4
HARLOW
When I wake up in the morning, Rukh is gone.
Huh.
Normally we wake up tangled together in the furs for some pre-dawn snuggling and a before-breakfast quickie, but this morning, he's nowhere to be seen. I rub my eyes and peer out of the cave, but no Rukh. Probably fishing, then. Maybe he woke up with a burning need to get some fish in or something. We're still not great at communicating yet, and a lot of what goes between us is guesswork. With a yawn, I wrap the few furs we have tightly around my body and stoke the fire. The coals have gone down while I slept, and I poke them until they get hot once more, then work on setting up the makeshift tripod we have for heating water.
I wish we had more things. I've taken for granted just how many supplies there are back at the main cave, and how hard everyone has worked to make those supplies. When I think of how much time I have to put in just to make a cooking pouch, I have a whole new appreciation for those giving, thoughtful sa-khui people who took a bunch of humans into their homes, no questions asked, and fed and clothed us.
Rukh thinks of them as the enemy, but they were always kind to me. I've made my choices, though. I'm with Rukh now, and that means starting over in all ways.
I pad to the entrance of the cave, my toes curling on the icy rocks, and peer out, looking for my mate's broad shoulders and long, wild hair. I don't see him on the beach, either, but it doesn't mean that he's not around. He's probably gathering food. I wet a soft scrap of leather, take a quickie bath with the melted water, and then add a bit more from the trickle in the cave. Once my pouch is full, I add the last few leaves for hot tea and get dressed. Maybe while Rukh is fishing, I can find some of the plants that the sa-khui always used for tea. I can start our supplies there, I decide. Leaves are easy. It's everything else that's daunting.
One thing at a time, Harlow, I remind myself.

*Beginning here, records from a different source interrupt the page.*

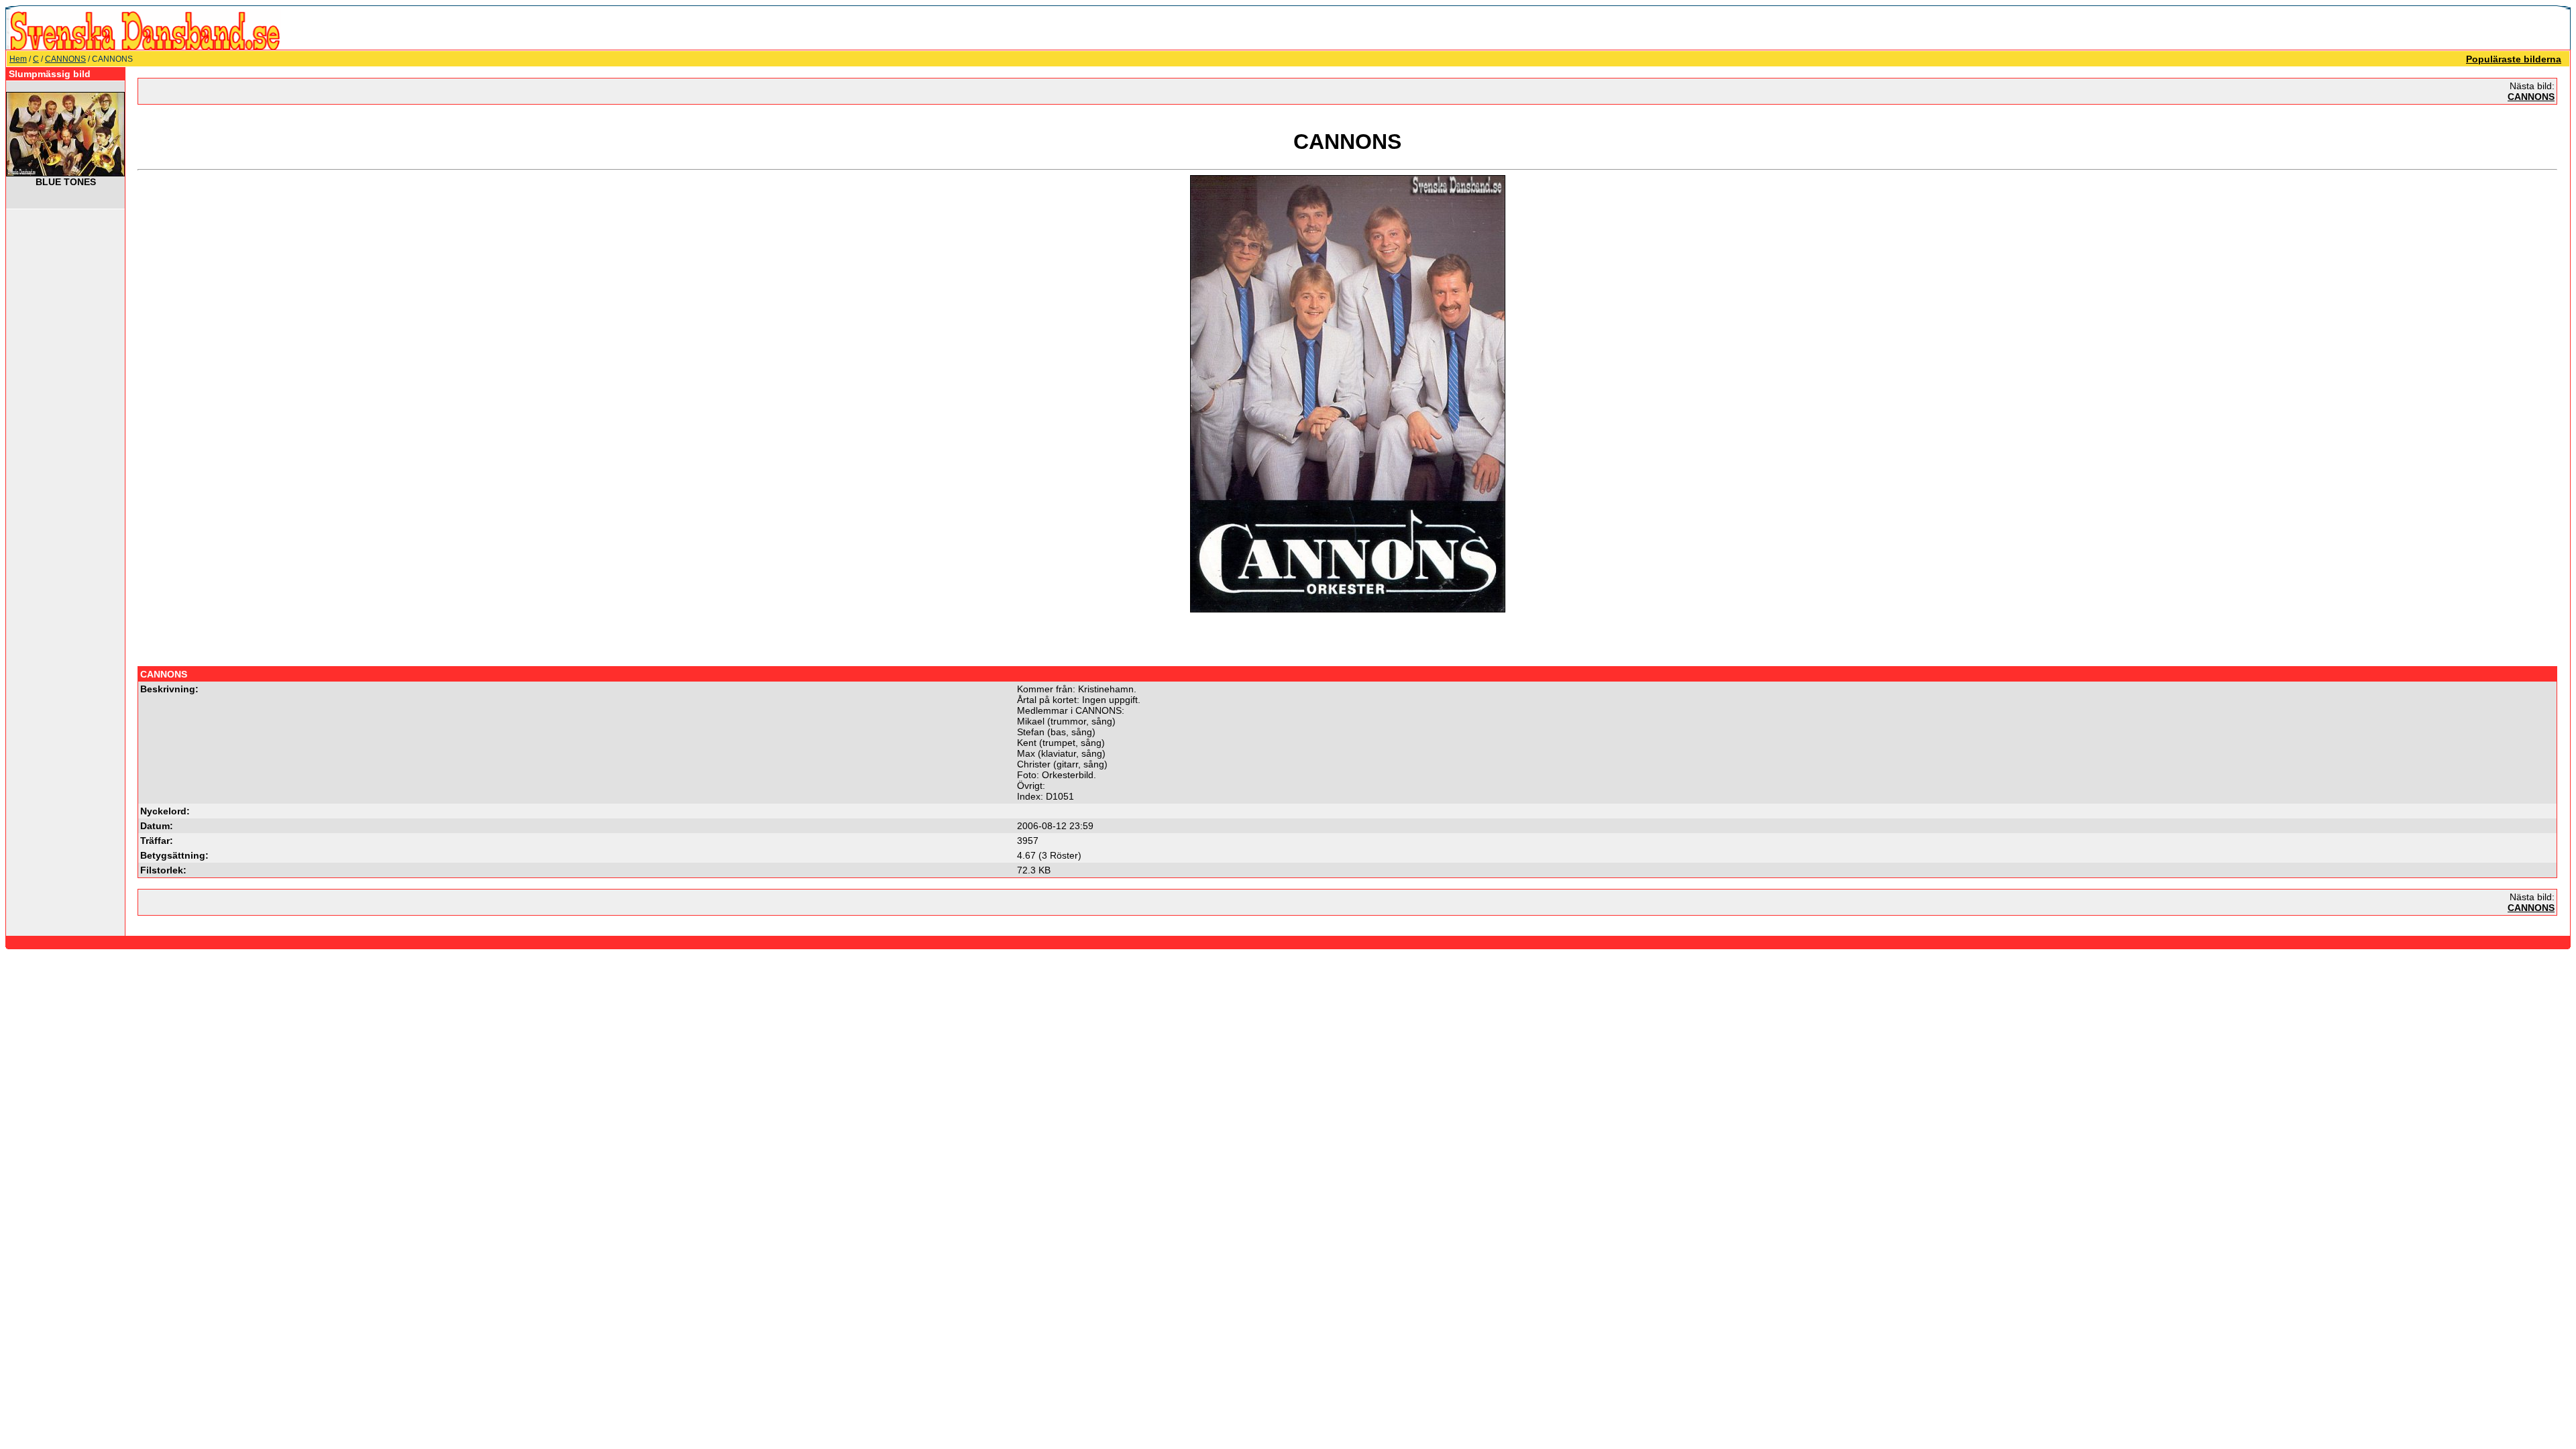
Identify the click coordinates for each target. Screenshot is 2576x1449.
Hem (18, 59)
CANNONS (65, 59)
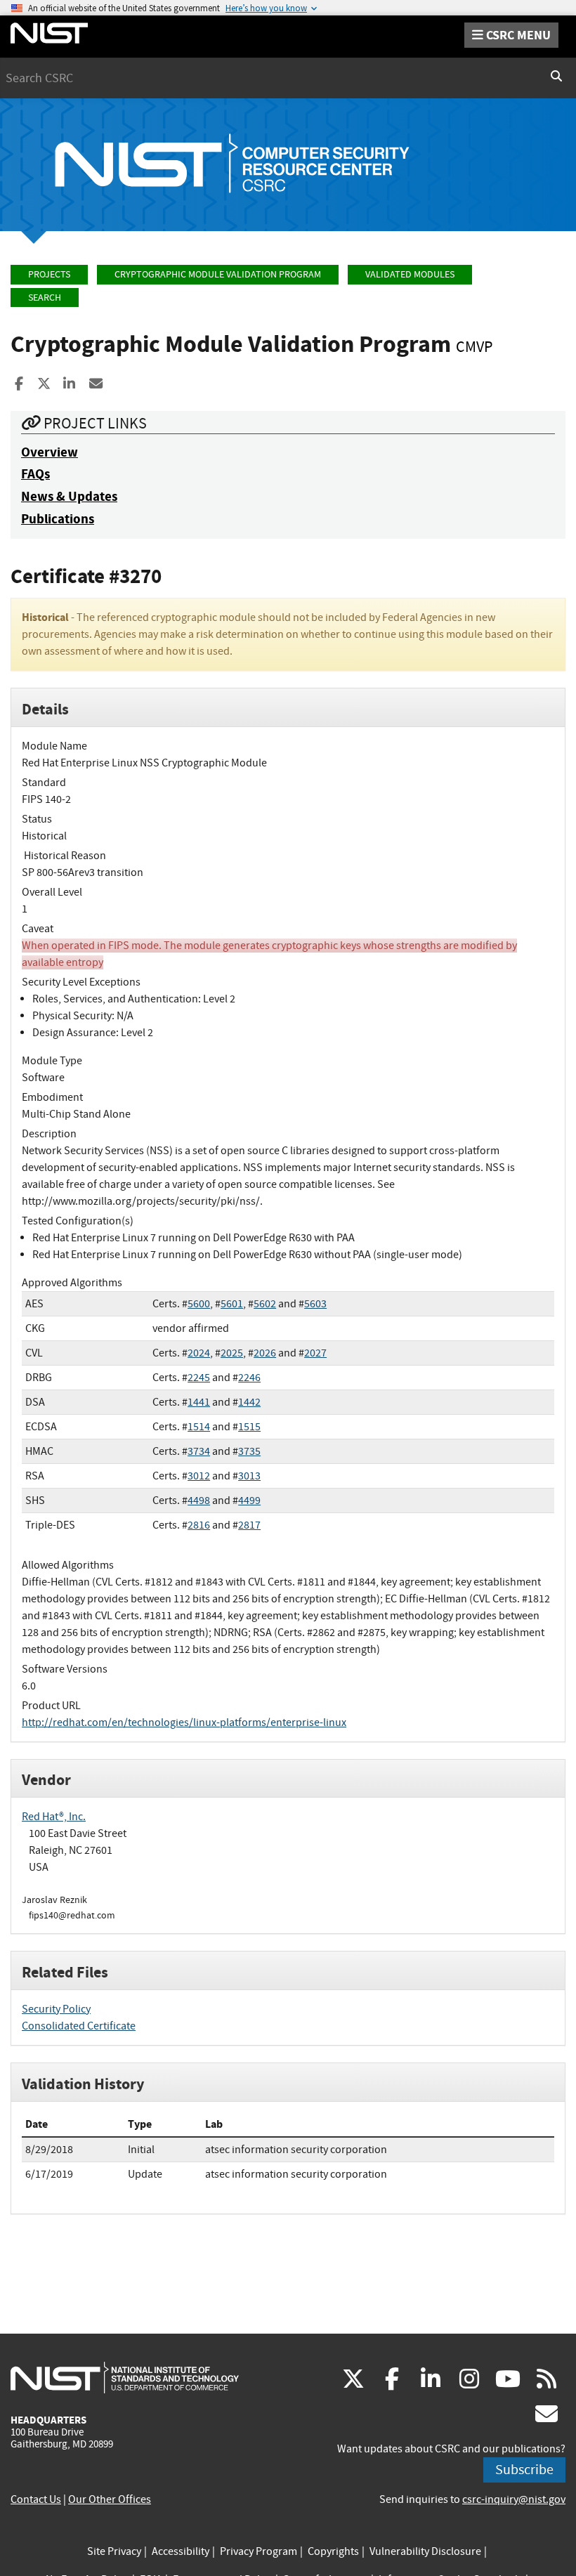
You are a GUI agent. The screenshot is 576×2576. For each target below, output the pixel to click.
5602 (265, 1304)
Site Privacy (114, 2551)
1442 (249, 1402)
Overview (49, 452)
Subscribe (524, 2469)
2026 (265, 1353)
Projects (49, 274)
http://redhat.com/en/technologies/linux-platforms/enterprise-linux (184, 1722)
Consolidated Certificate (79, 2026)
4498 (199, 1500)
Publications (57, 519)
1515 (249, 1427)
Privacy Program (258, 2551)
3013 (249, 1476)
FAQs (35, 474)
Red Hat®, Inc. (54, 1817)
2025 (232, 1353)
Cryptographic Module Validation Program (217, 274)
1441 (199, 1402)
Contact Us (36, 2499)
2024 (199, 1353)
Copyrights (333, 2551)
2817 (249, 1525)
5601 (232, 1304)
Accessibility (180, 2551)
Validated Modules (409, 274)
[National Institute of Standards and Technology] (125, 2377)
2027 (315, 1353)
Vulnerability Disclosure (425, 2551)
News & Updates (69, 496)
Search (44, 297)
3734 (199, 1451)
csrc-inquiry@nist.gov (513, 2499)
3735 (249, 1451)
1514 (199, 1427)
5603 (315, 1304)
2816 (199, 1525)
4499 (249, 1500)
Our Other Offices (109, 2499)
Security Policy (56, 2009)
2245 (199, 1378)
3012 (199, 1476)
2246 (249, 1378)
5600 (199, 1304)
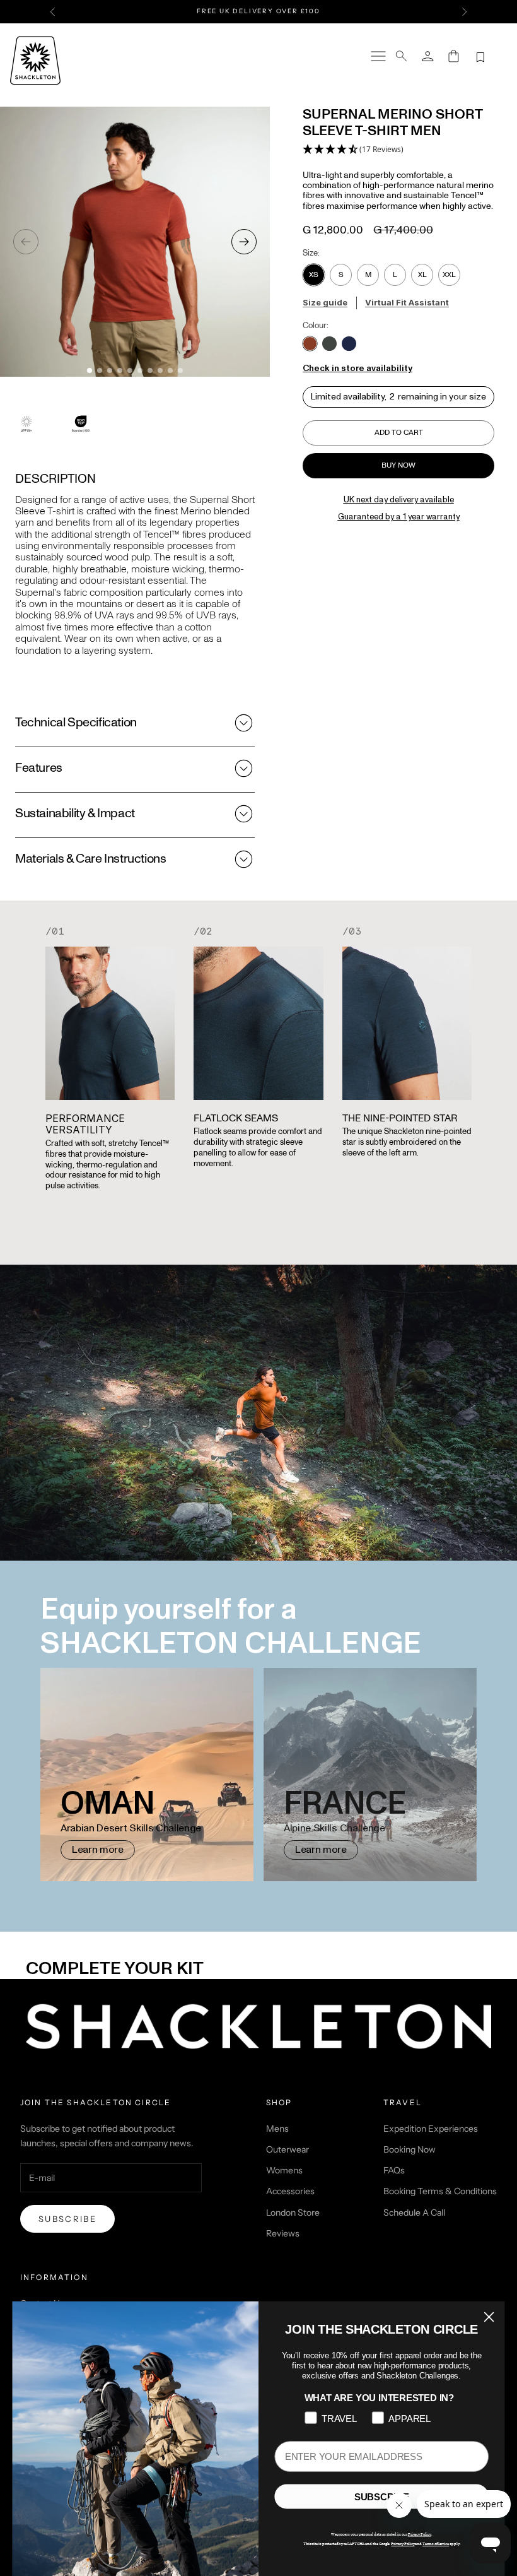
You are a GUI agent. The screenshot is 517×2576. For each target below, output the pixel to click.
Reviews (282, 2233)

I head out to the cliffs, noticing that Rukh's spear is gone from inside the cave. Definitely hunting. The sight of it missing actually makes me feel a little better, and I concentrate on picking leaves for tea. I'm proud of myself for actually recognizing several of the plants that cling to the cliffs here. It's weird, because for an ice-covered planet, there's a surprising amount of greenery to be found if you know where to look. There's the not-potato trees that grow incredibly tall stalks, but there aren't any near the beach that I can see. There are all kinds of vines crisscrossing the rocks and growing into the crevices. And I know that if I go up into the mountains, I can dig under the snow and find all kinds of strange, wiry plants that somehow grow despite the cold and the gray, weak sunshine.
I gather leaves until my little pouch won't hold any more and my hands are full. I look around for Rukh again, but there's still no sign of him. I can't let that worry me. He knows what he's doing. Next time, I'll tell him that if he heads out he needs to take me with him. I need to get better at hunting, too.
No sense in being angry about it, though. And I'm not, really. I'm just frustrated that our communication is falling down again. It's one thing I wish we were both quicker at. There's so many things I want to say to him, and I can tell he wishes he could talk to me more. We're getting there, but we're both impatient for more. Thinking about Rukh and words I can teach him distracts me, and I'm back at the cave and spreading out leaves to dry before I know it. Near the entrance of the cave, I see the piles of seaweed I scavenged from the beach, and I lay them out to dry, as well. When they dry up, they harden into thick reeds that can be braided and woven into baskets, and the thought of making my own is exciting.
Storage. Who'd have thought I'd be so damn thrilled for storage? Blows my mind.
There's a lot to get done, though, and I can't sit around. With that thought in mind, I get to work.
By the time I gather my last handfuls of leaves and have them spread out on a fur near my tiny fire, I realize it's almost dark.
No, scratch that, it IS dark. The skies are just bright because the stars are shining overhead. It's completely dark out and the moons are up. And there's still no sign of my mate. I kept busy all day, because sitting by the fire and worrying doesn't do me any good, but he's never been gone for so long. I can't help but panic a little.